_SUPPLIED ENTRIES_
--*--

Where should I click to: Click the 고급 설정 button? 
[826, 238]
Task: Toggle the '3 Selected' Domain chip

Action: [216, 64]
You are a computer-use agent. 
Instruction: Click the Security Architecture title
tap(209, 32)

--*--

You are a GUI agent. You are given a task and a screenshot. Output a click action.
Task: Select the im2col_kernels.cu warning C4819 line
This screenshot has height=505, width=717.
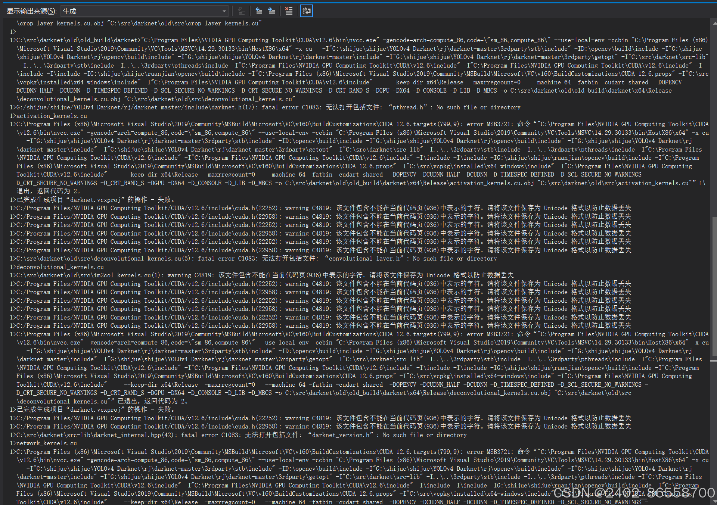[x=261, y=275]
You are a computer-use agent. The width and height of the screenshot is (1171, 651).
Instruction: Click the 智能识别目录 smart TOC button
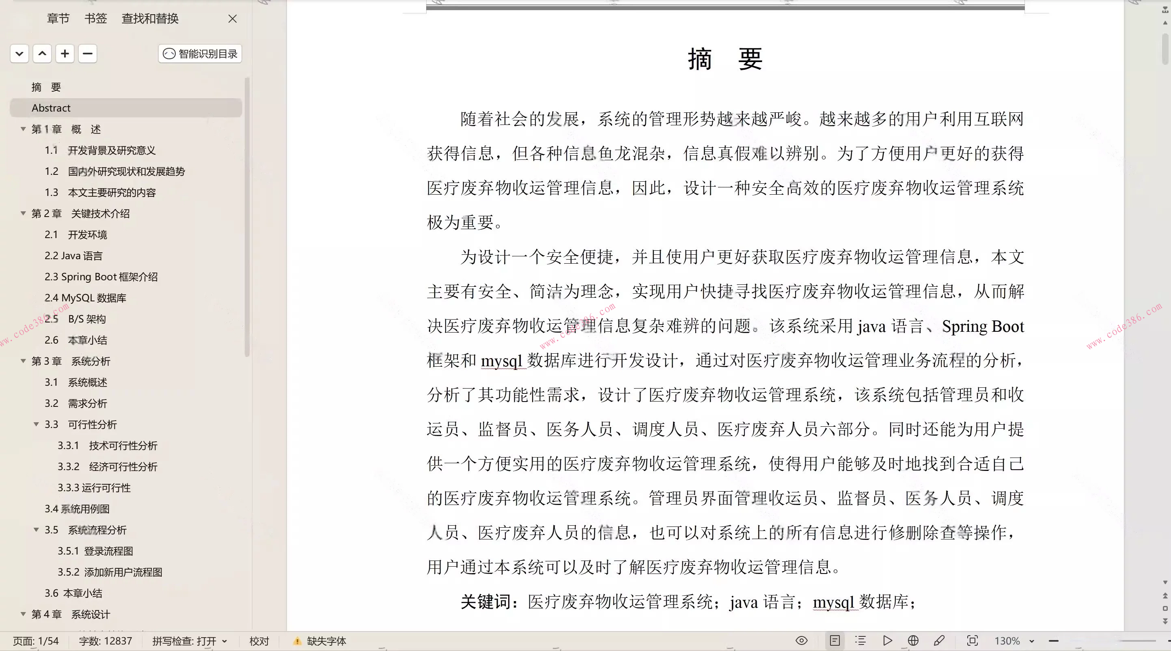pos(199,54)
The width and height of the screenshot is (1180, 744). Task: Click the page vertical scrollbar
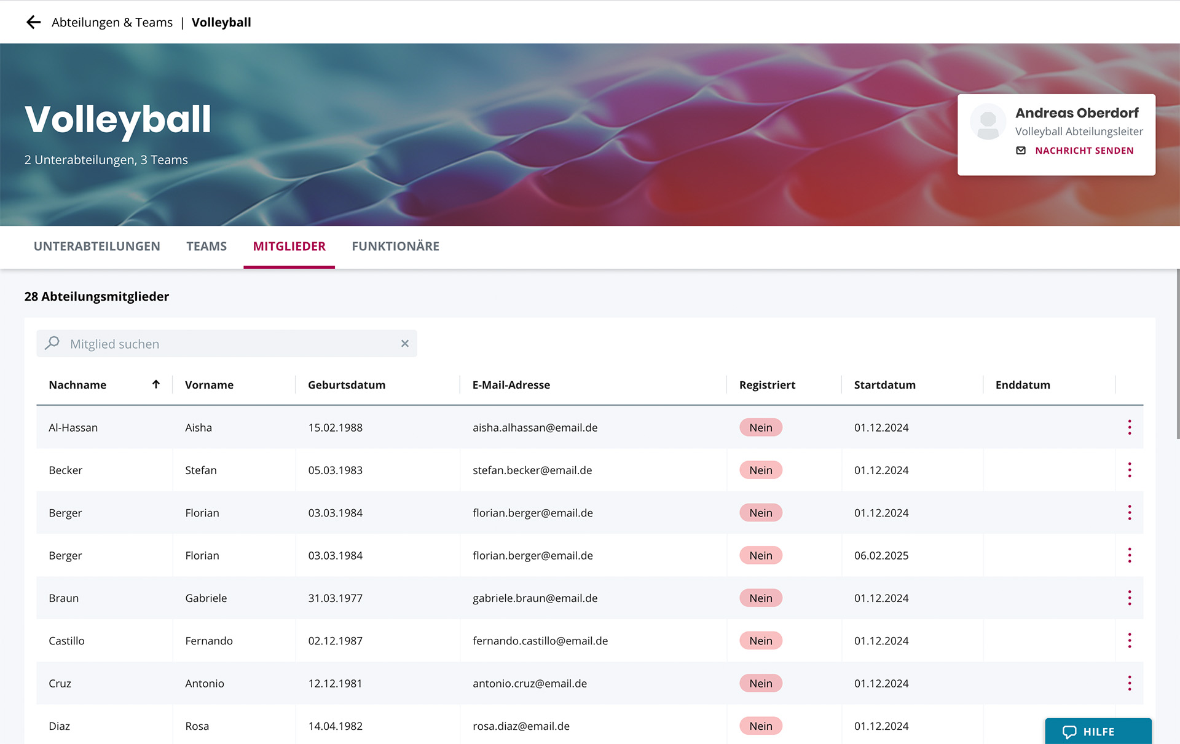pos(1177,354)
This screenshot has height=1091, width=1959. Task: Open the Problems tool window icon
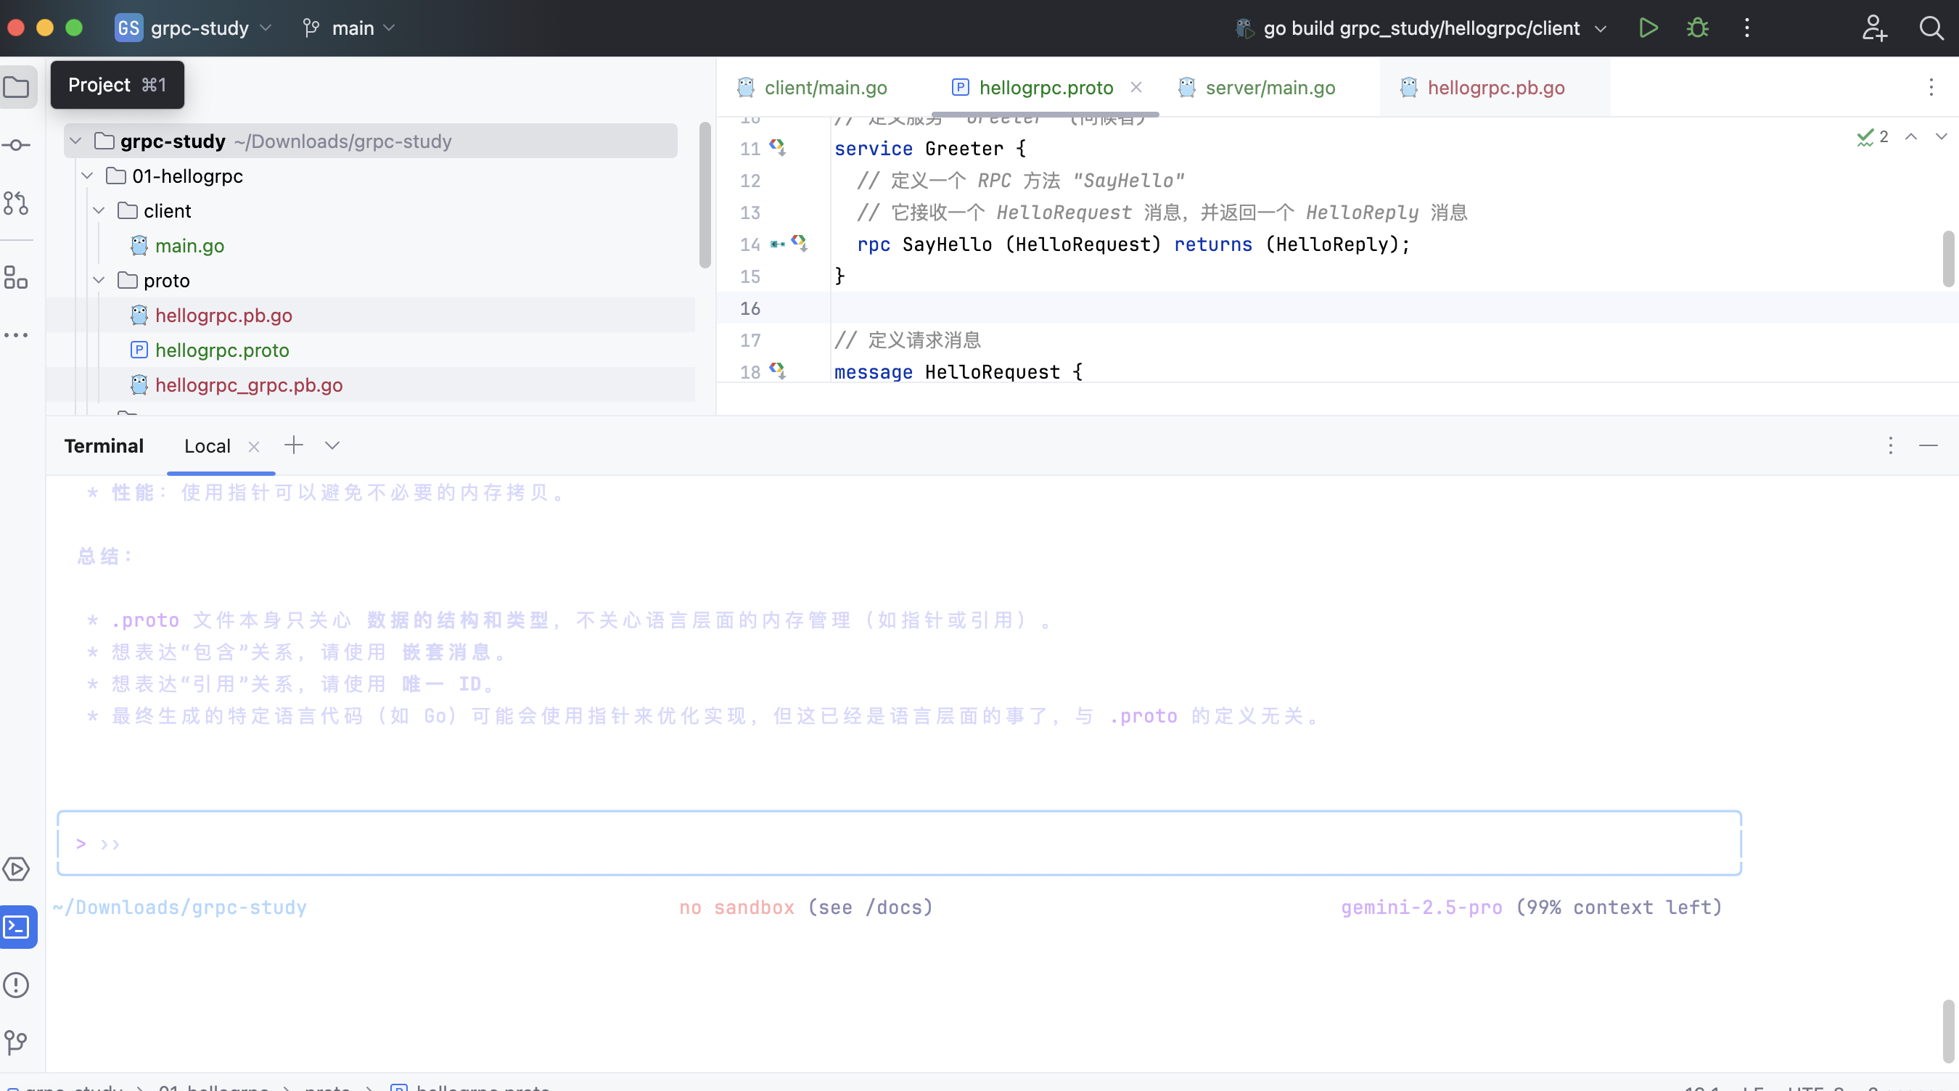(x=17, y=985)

--*--

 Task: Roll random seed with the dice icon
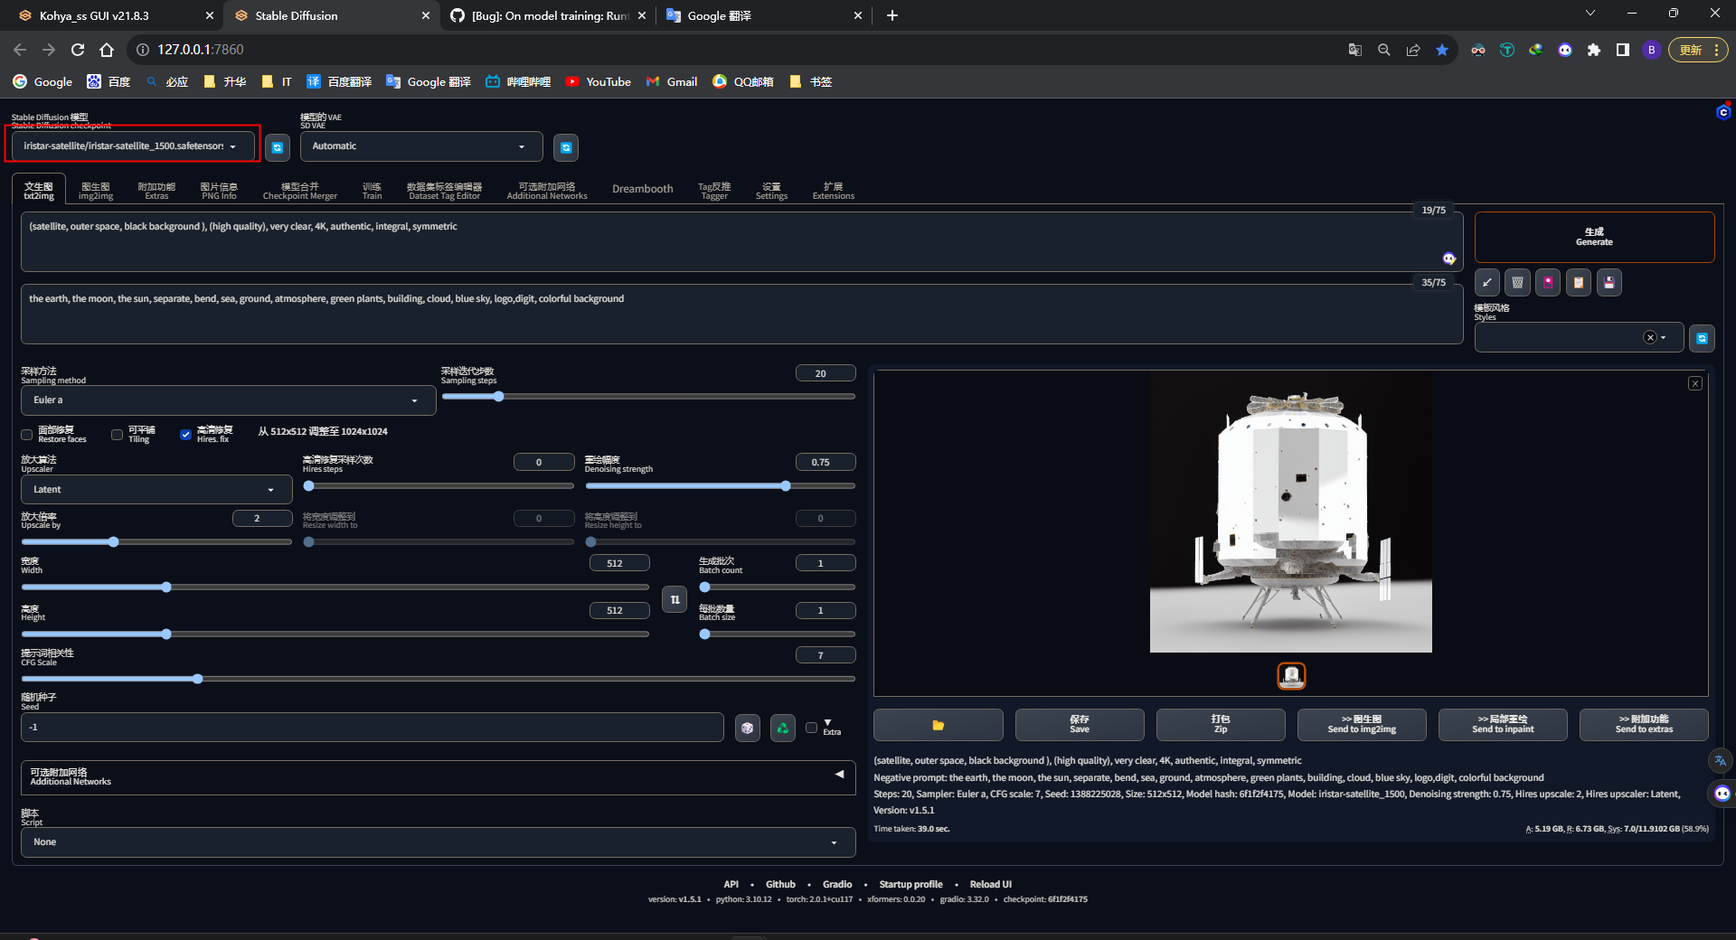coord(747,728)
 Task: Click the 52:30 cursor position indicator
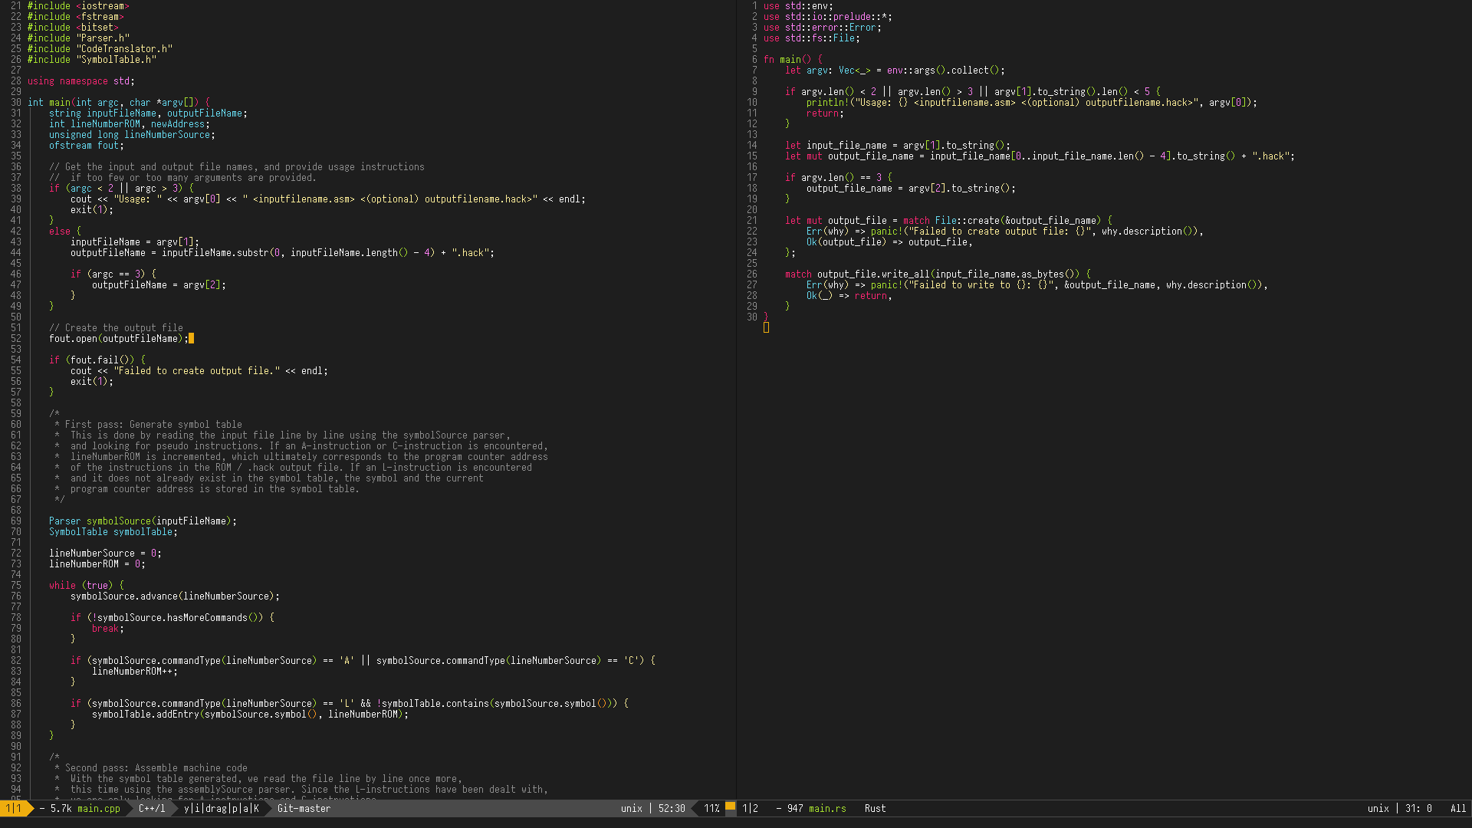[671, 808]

--*--

_ABOUT THIS TASK_
Your answer must consist of every line from the listing that holds the string "agent".

_ANSWER FOR THIS EXERCISE_
You are a computer-use agent. 
You are a GUI agent. You are given a task and a screenshot. Output a click action.
You are a computer-use agent. The width and height of the screenshot is (1171, 651).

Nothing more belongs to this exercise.